Solve: $|\log_{\sqrt{3}} x - 2| + |\log_3 x - 2| = 2$

Answer 1

x = 3^{2/3}, 9

Answer 2

The given equation is $|\log_{\sqrt{3}} x - 2| + |\log_3 x - 2| = 2$. For the logarithms to be defined, we must have $x > 0$.

First, we express the logarithms in the same base. Let's use base 3. We know that $\sqrt{3} = 3^{1/2}$. Using the change of base formula $\log_{a^k} b = \frac{1}{k} \log_a b$, we have: $\log_{\sqrt{3}} x = \log_{3^{1/2}} x = \frac{1}{1/2} \log_3 x = 2 \log_3 x$.

Substitute this into the original equation: $|2 \log_3 x - 2| + |\log_3 x - 2| = 2$ $|2(\log_3 x - 1)| + |\log_3 x - 2| = 2$ $2|\log_3 x - 1| + |\log_3 x - 2| = 2$

Let $y = \log_3 x$. The equation becomes: $2|y - 1| + |y - 2| = 2$

This is an absolute value equation. We need to consider cases based on the values of $y$ where the expressions inside the absolute values change sign, i.e., the critical points $y=1$ and $y=2$.

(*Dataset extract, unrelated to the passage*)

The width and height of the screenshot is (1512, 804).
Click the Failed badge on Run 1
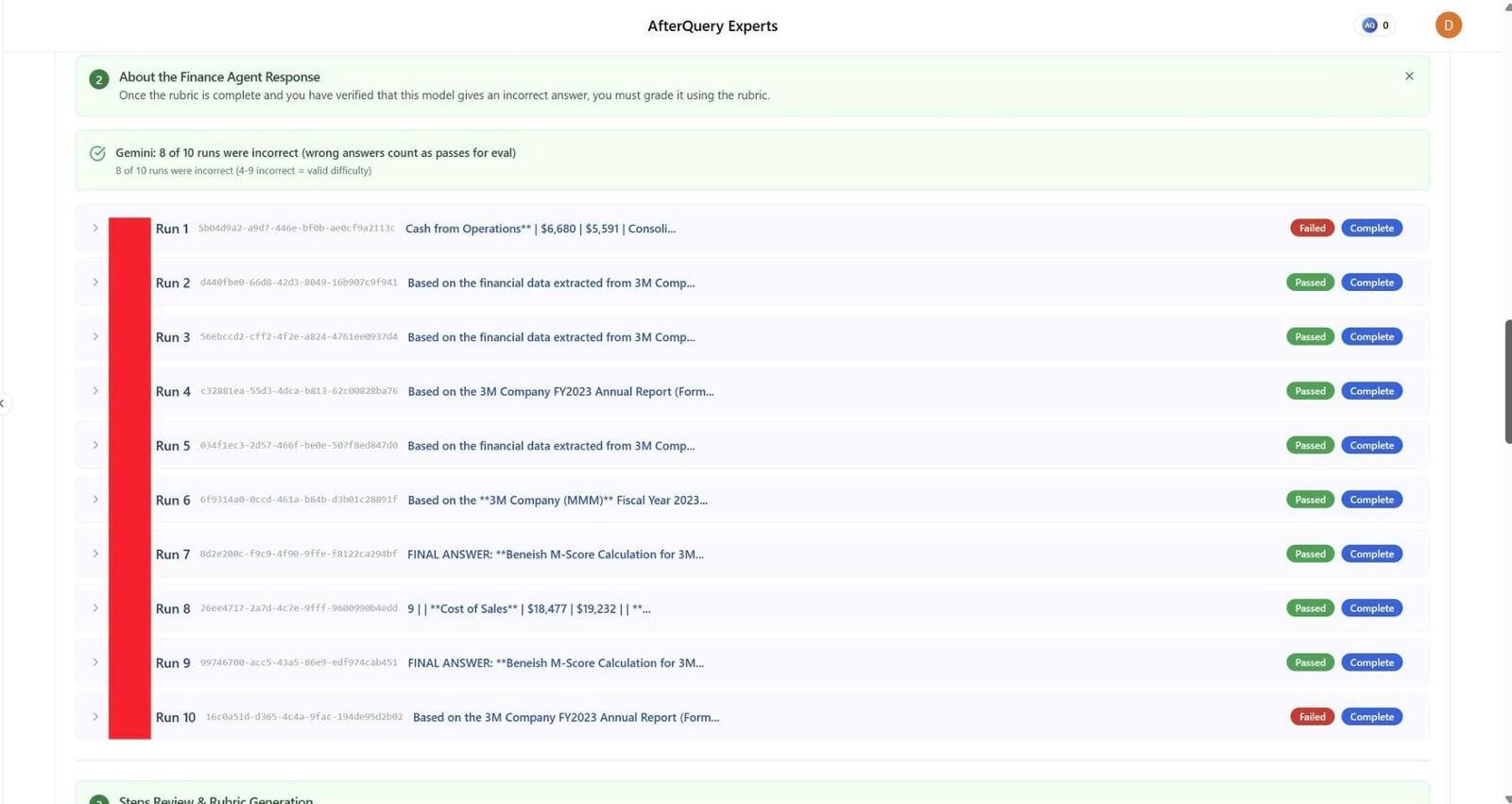pos(1312,228)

Case 1: $y < 1$ (i.e., $y \in (-\infty, 1)$) In this case, $y - 1 < 0$ and $y - 2 < 0$. So, $|y - 1| = -(y - 1) = 1 - y$ and $|y - 2| = -(y - 2) = 2 - y$. The equation becomes: $2(1 - y) + (2 - y) = 2$ $2 - 2y + 2 - y = 2$ $4 - 3y = 2$ $3y = 2$ $y = \frac{2}{3}$ This value $y = \frac{2}{3}$ satisfies the condition $y < 1$. So, $y = \frac{2}{3}$ is a solution for $y$.

Case 2: $1 \le y < 2$ (i.e., $y \in [1, 2)$) In this case, $y - 1 \ge 0$ and $y - 2 < 0$. So, $|y - 1| = y - 1$ and $|y - 2| = -(y - 2) = 2 - y$. The equation becomes: $2(y - 1) + (2 - y) = 2$ $2y - 2 + 2 - y = 2$ $y = 2$ This value $y = 2$ does not satisfy the condition $1 \le y < 2$. So, there are no solutions for $y$ in this interval.

Case 3: $y \ge 2$ (i.e., $y \in [2, \infty)$) In this case, $y - 1 \ge 0$ and $y - 2 \ge 0$. So, $|y - 1| = y - 1$ and $|y - 2| = y - 2$. The equation becomes: $2(y - 1) + (y - 2) = 2$ $2y - 2 + y - 2 = 2$ $3y - 4 = 2$ $3y = 6$ $y = 2$ This value $y = 2$ satisfies the condition $y \ge 2$. So, $y = 2$ is a solution for $y$.

Combining the results from all cases, the possible values for $y$ are $\frac{2}{3}$ and $2$.

Now we substitute back $y = \log_3 x$ to find the values of $x$. For $y = \frac{2}{3}$: $\log_3 x = \frac{2}{3}$ $x = 3^{2/3}$ This solution $x = 3^{2/3} = \sqrt[3]{9}$ is positive, so it is valid.

For $y = 2$: $\log_3 x = 2$ $x = 3^2$ $x = 9$ This solution $x = 9$ is positive, so it is valid.

The solutions to the equation are $x = 3^{2/3}$ and $x = 9$.